==== DATA TO PROCESS

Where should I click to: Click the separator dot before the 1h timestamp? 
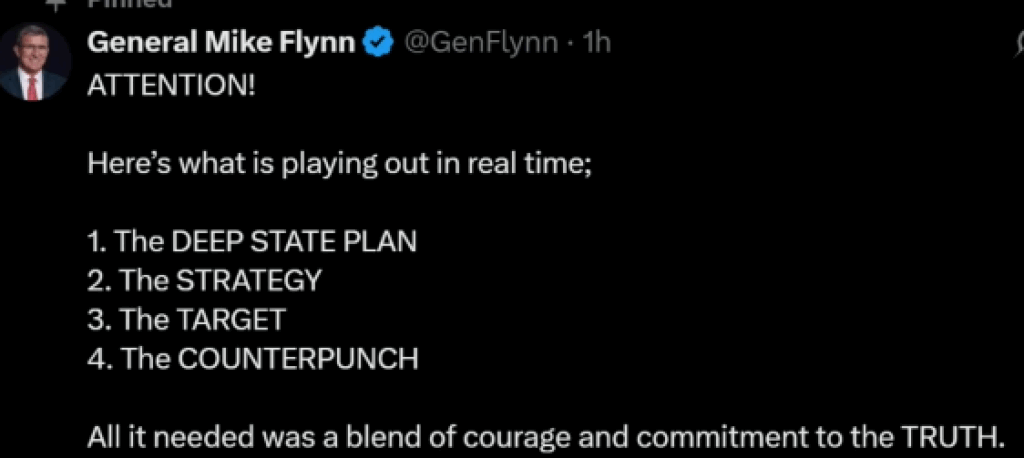click(x=572, y=43)
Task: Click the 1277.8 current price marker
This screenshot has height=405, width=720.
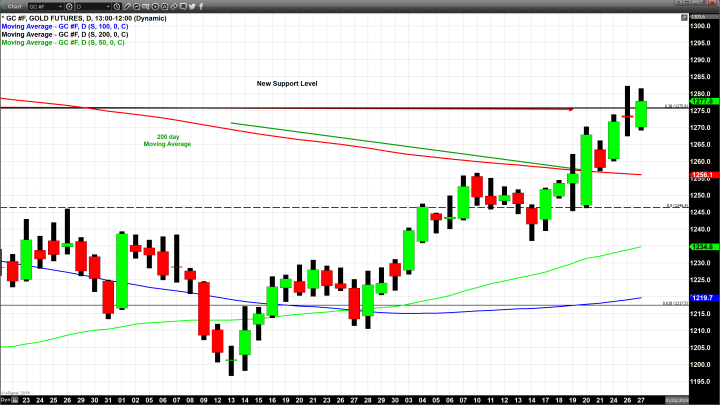Action: (x=701, y=101)

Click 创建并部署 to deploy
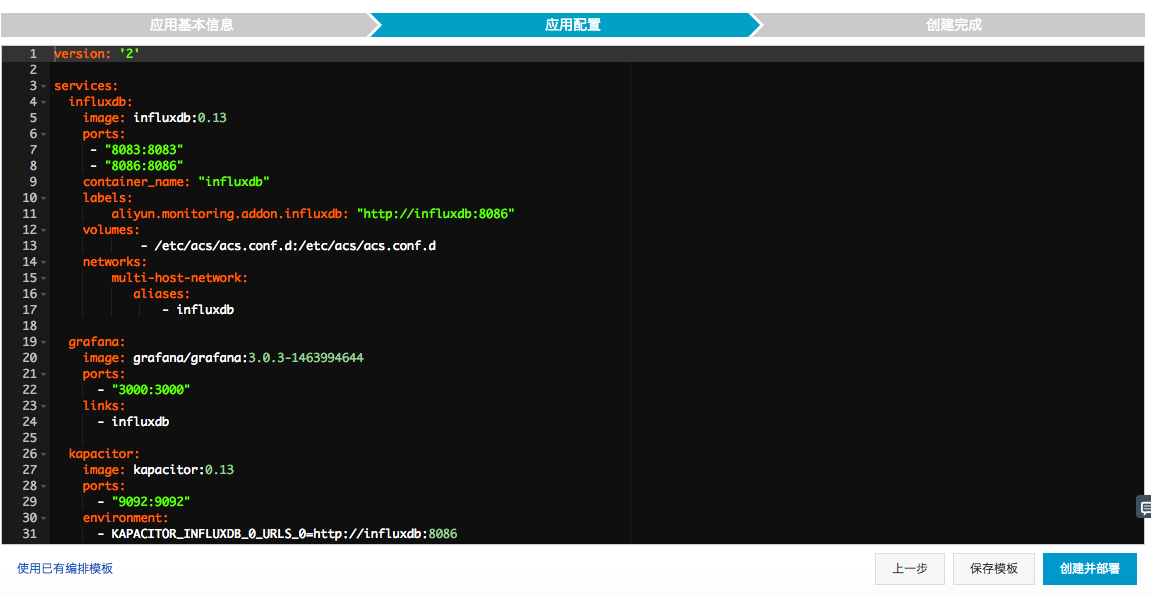pyautogui.click(x=1089, y=568)
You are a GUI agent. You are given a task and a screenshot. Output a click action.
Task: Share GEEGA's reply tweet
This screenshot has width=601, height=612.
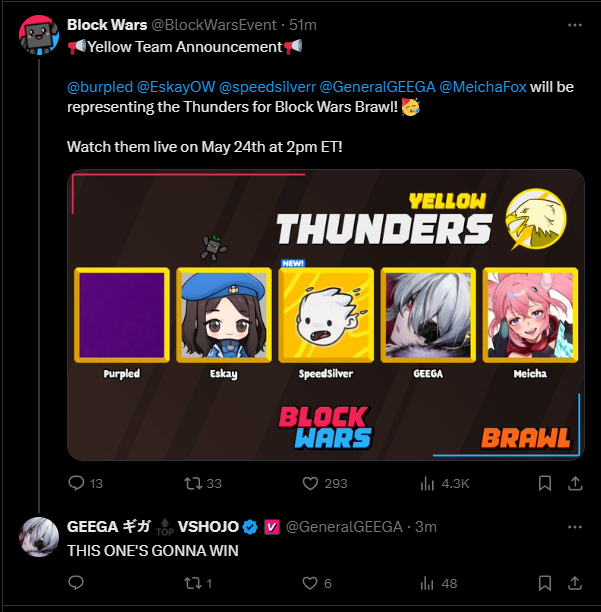575,583
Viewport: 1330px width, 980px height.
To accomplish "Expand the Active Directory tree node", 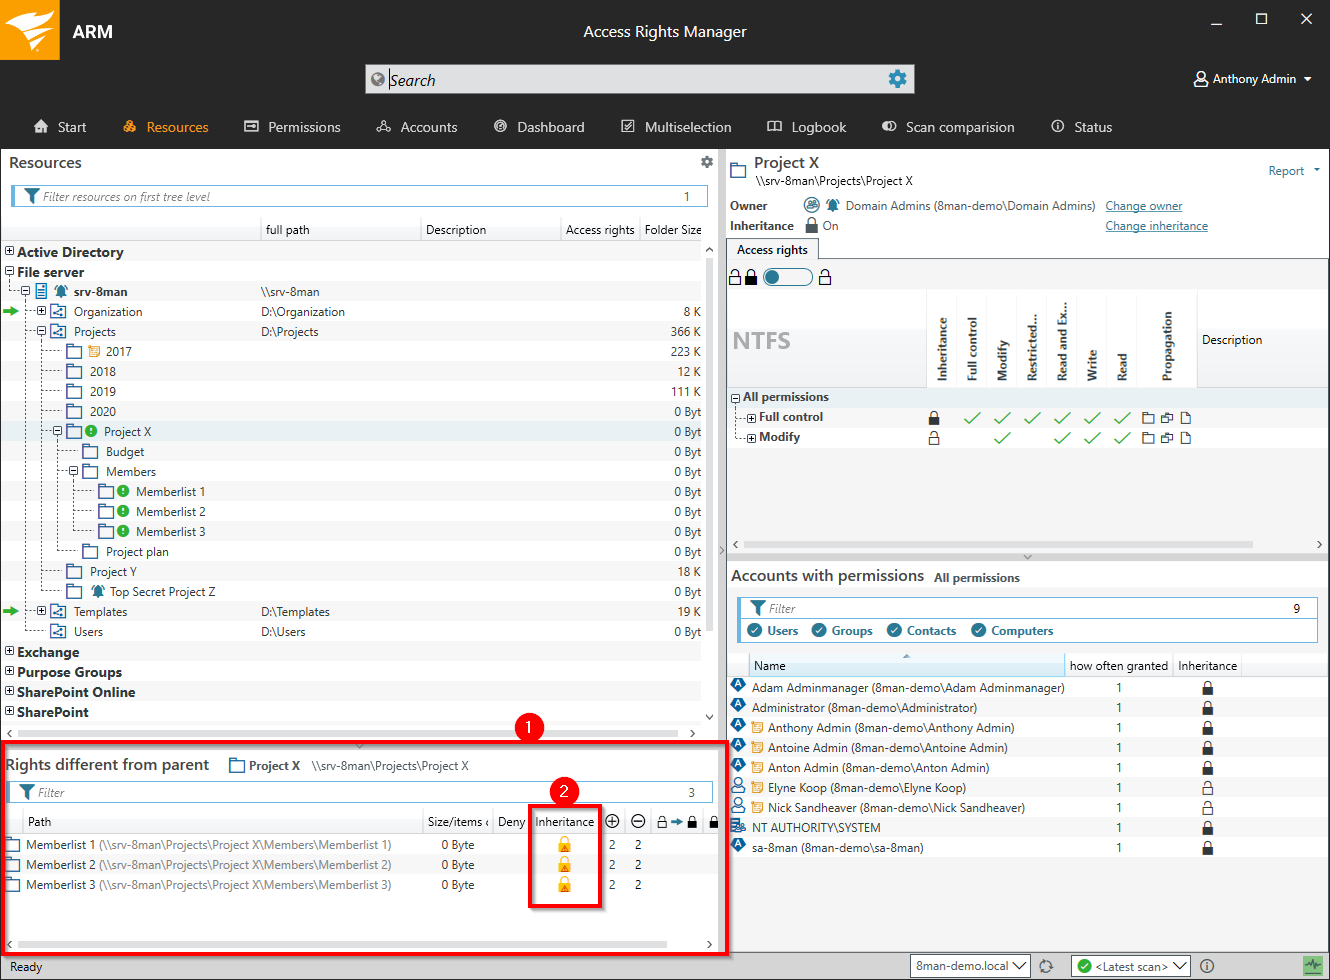I will click(9, 252).
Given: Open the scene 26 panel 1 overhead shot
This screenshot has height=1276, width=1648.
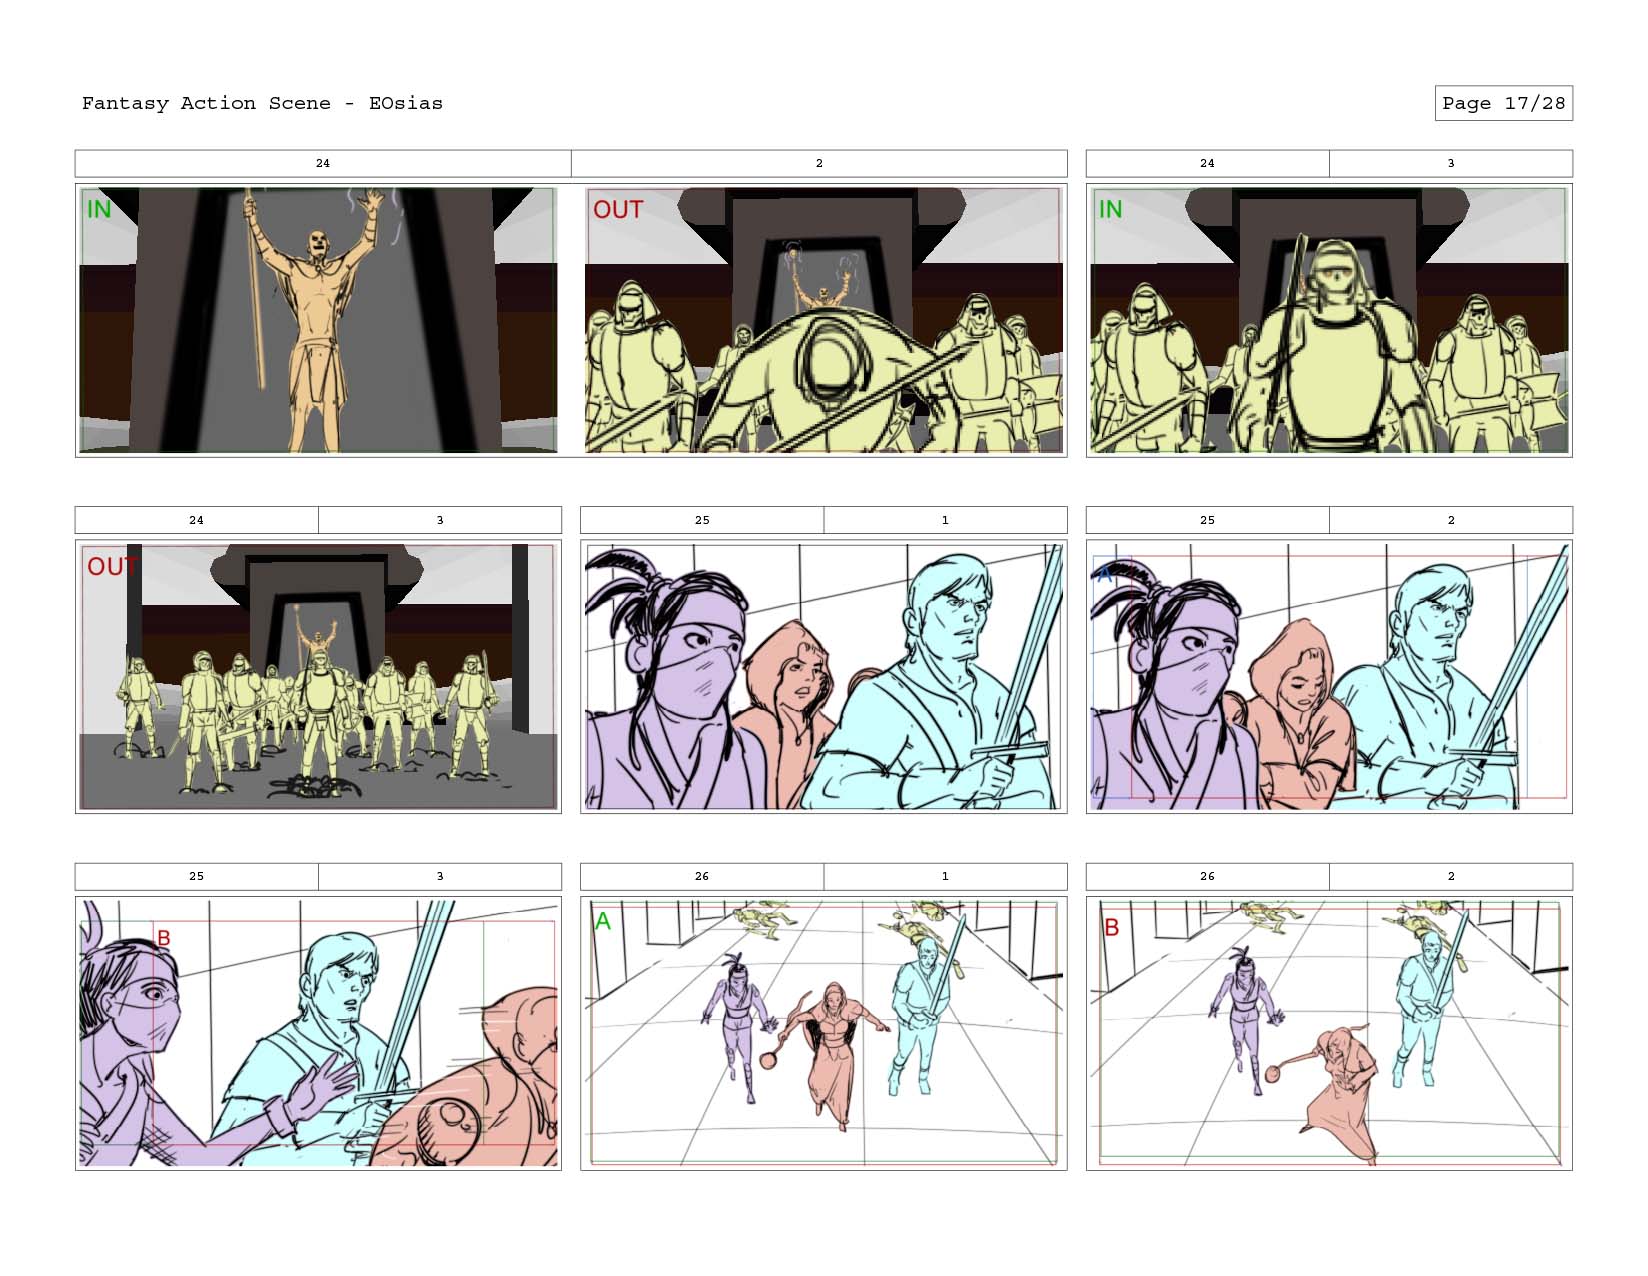Looking at the screenshot, I should click(x=823, y=1033).
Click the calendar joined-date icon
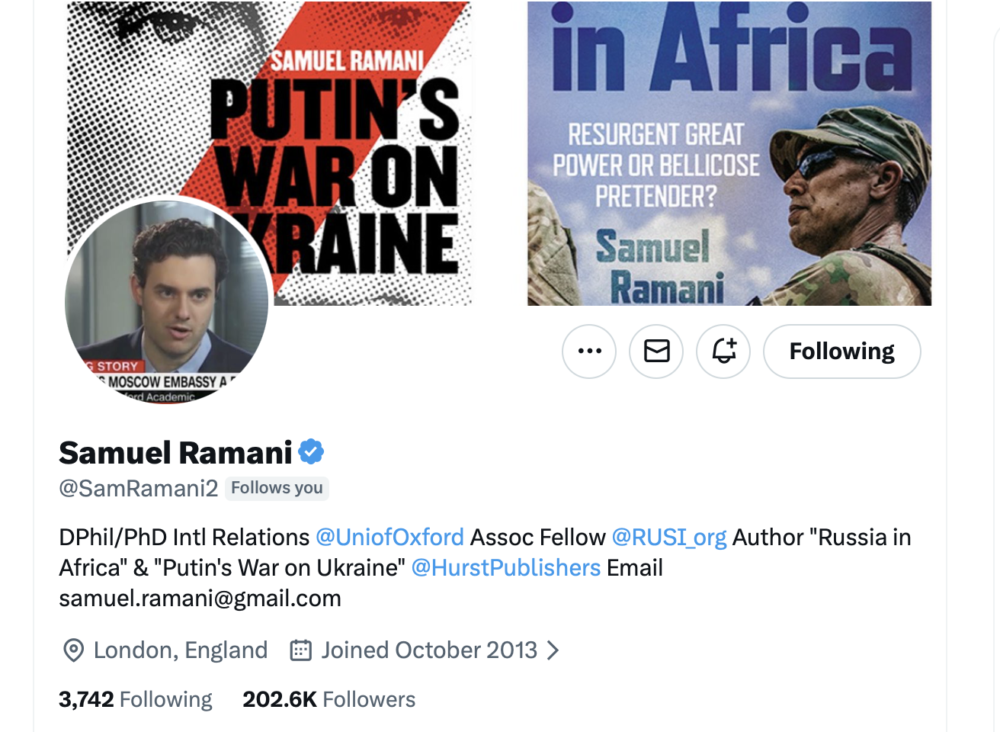This screenshot has width=1000, height=732. (x=300, y=650)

========

ACTIVITY |
Beginning with the line that holds "Given: Open the", return each line through the end of the records above exactly. Do not include pictures.

RESULT OF THE TASK |
Given: Open the scene 26 panel 1 overhead shot
This screenshot has height=1276, width=1648.
Looking at the screenshot, I should click(x=823, y=1033).
Click the calendar joined-date icon
This screenshot has width=1000, height=732. (x=300, y=650)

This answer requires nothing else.